Pronunciation /rɪˈpʌblɪk(ə)nɪz(ə)m/

Translate republicanism into Spanish

noun

mass noun
  • 1Support for a republican system of government.

    ‘France's historic attachment to the principles of republicanism’
    • ‘After a long eclipse during the Middle Ages, the tradition of Greek and Roman republicanism was revived in the Italian republics of the Renaissance.’
    • ‘In Renaissance republicanism, as well as in Greek democratic thought, a citizen was someone who participated in 'giving judgement and holding office'.’
    • ‘He appears to have synthesized the different and conflicting traditions of plebiscitarian leadership, Jacobin republicanism, and parliamentary democracy.’
    • ‘The conceptions of republicanism and citizenship were popularized by the upheavals of the American and French revolutions.’
    • ‘Liberalism and republicanism gave a political cast, invoking collectivities of bounded, mapped extent, and ruled by popular, no longer divine, consent.’
    • ‘More recently, although still a minority concern, there has been a steady growth of interest in republicanism.’
    • ‘He has been a noted champion of republicanism, a political ethos that privileges the well-being of the nation over individual rights and liberties.’
    • ‘Is it republicanism to say that the majority can do no wrong?’
    • ‘For all his failings, he was at least attempting to bring a European tradition of republicanism into politics and a pluralistic tolerance of religion into civic life.’
    • ‘From the beginning, he allowed an arrangement that blended notions of clerical rule with the principles and institutions of republicanism.’
  • 2

    (also Republicanism)
    (in the US) the principles or policies of the Republican Party.
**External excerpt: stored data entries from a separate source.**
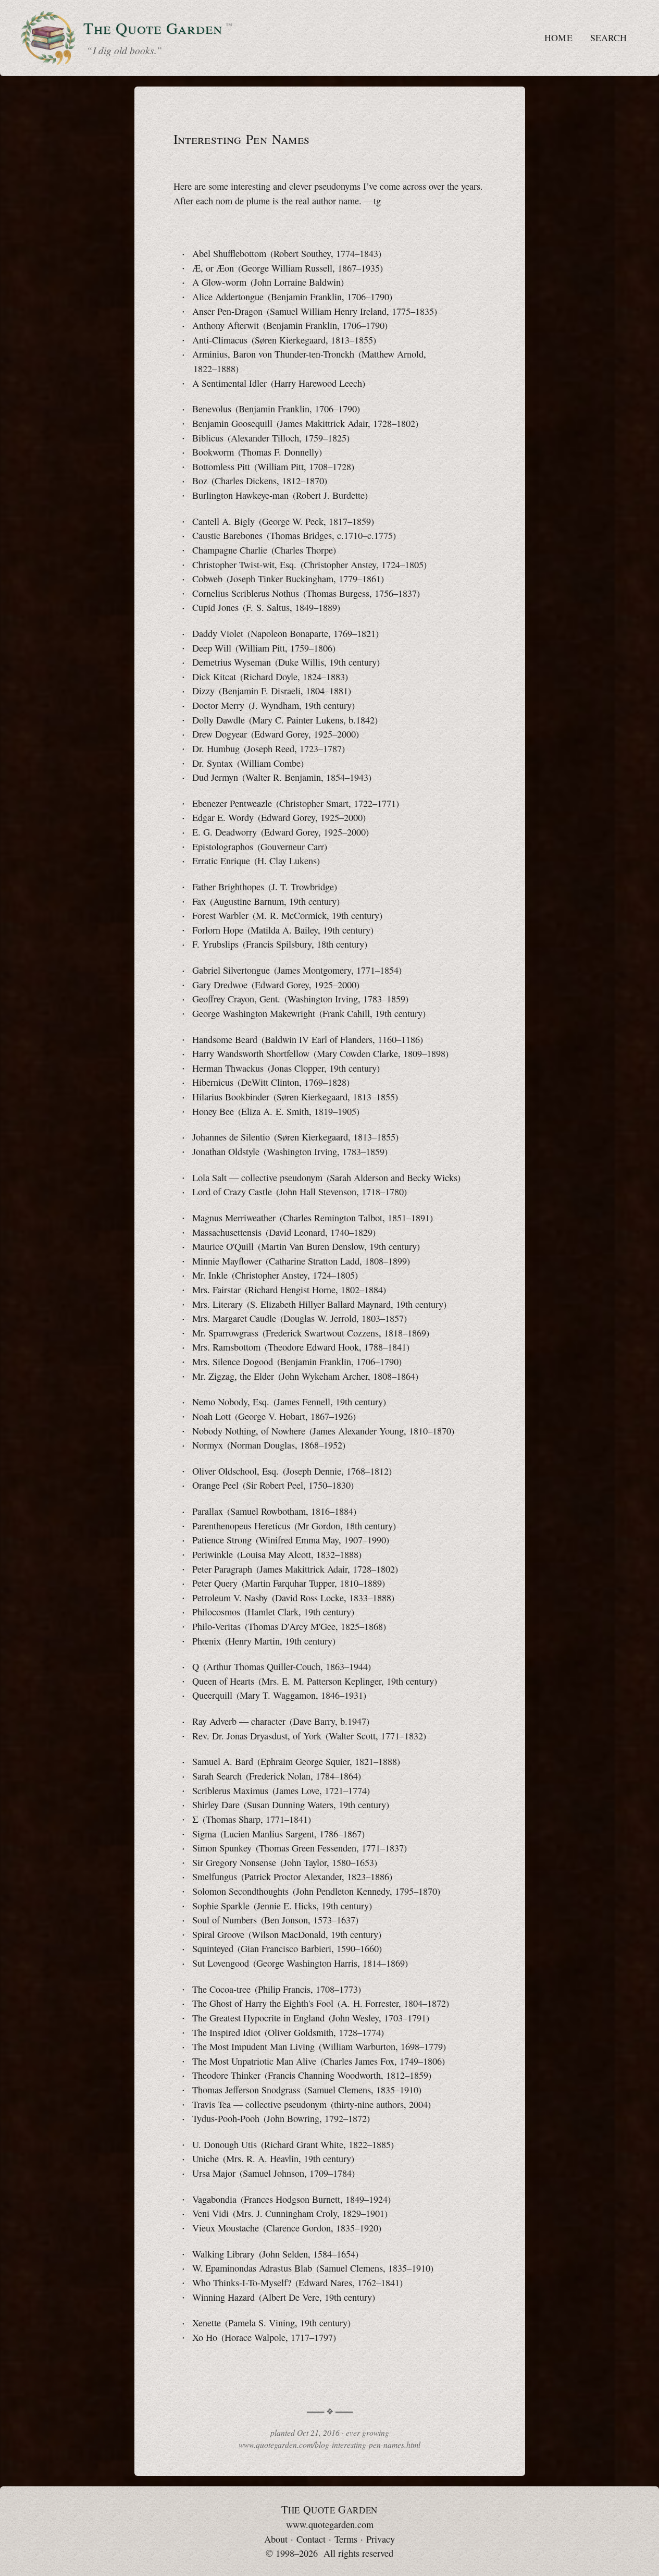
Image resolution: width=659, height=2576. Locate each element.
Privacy (380, 2539)
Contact (311, 2539)
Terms (345, 2539)
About (276, 2539)
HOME (558, 37)
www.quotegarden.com (330, 2524)
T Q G (329, 2510)
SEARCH (608, 37)
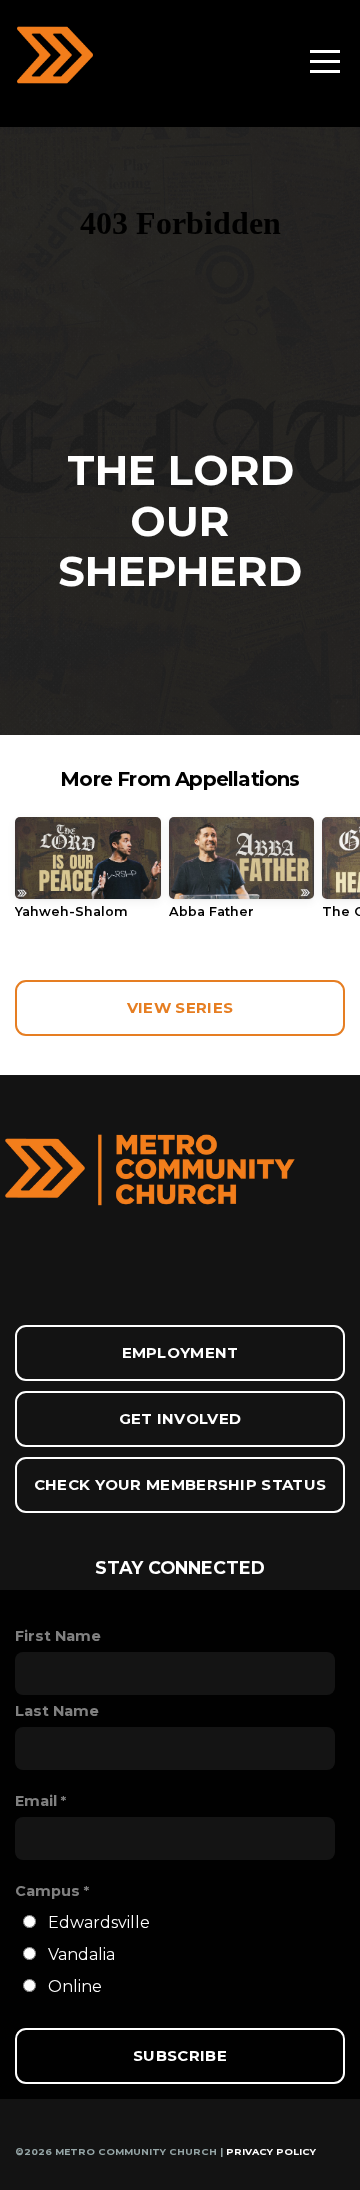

    ‘They try to argue that those eight years gave Republicanism new-found legitimacy.’
    • ‘Southern Republicanism has produced a solidly Southern GOP congressional leadership.’
    • ‘Rising congressional Republicanism in this stronghold of the Democratic Party has reshaped the Republicans into a national party for the first time since Reconstruction.’
    • ‘The ideological warfare of the 1990s pitted the New Democratic agenda against Gingrich's Republicanism.’
    • ‘Fantasizing about some underground tradition of progressive middle-class Republicanism, he embraces the governments of McKinley, Nixon, and Lincoln.’
    • ‘The former president's Republicanism offers a worst-of-all-worlds package of intrusive behavioural regulation for the masses and socialism for the wealthy.’
    • ‘He ran against this theory of a moderate Republicanism that is complicit in a long liberal legacy of tax, spend, and tax again.’
    • ‘This is the dangerous joke that fiscally conservative Republicanism has become.’
    • ‘The 11th commandment of modern Republicanism is 'thou shalt not raise taxes on the rich'.’
  • 3Support for a united Ireland.

    ‘He insists the military campaign was a priori a result of the intrinsic political failures of republicanism at the outset.’
    • ‘Even republicanism has turned itself inside out in ever more radical attempts to show them a face they might accept.’
    • ‘One of the core tenets of republicanism is equality of treatment, and this should apply rigidly to all areas of government activity throughout Ireland.’
    • ‘It was preferable to keep moderate unionism and moderate republicanism 'dancing'.’
    • ‘True republicanism is about fairness and solidarity, about equality and inclusion.’
    • ‘He has once more handed armed republicanism a veto over political progress.’
    • ‘I'm talking about galvanising the unionist family to speak with one voice instead of appeasing republicanism.’
    • ‘Republican sources say that the group has no organisation in that city, where republicanism has traditionally been strong.’
    • ‘In latter years, he made a career out of his antipathy to republicanism and became a maestro of the sound bite.’
    • ‘Until the mid-1990s there was no history of organised nationalism there, let alone republicanism.’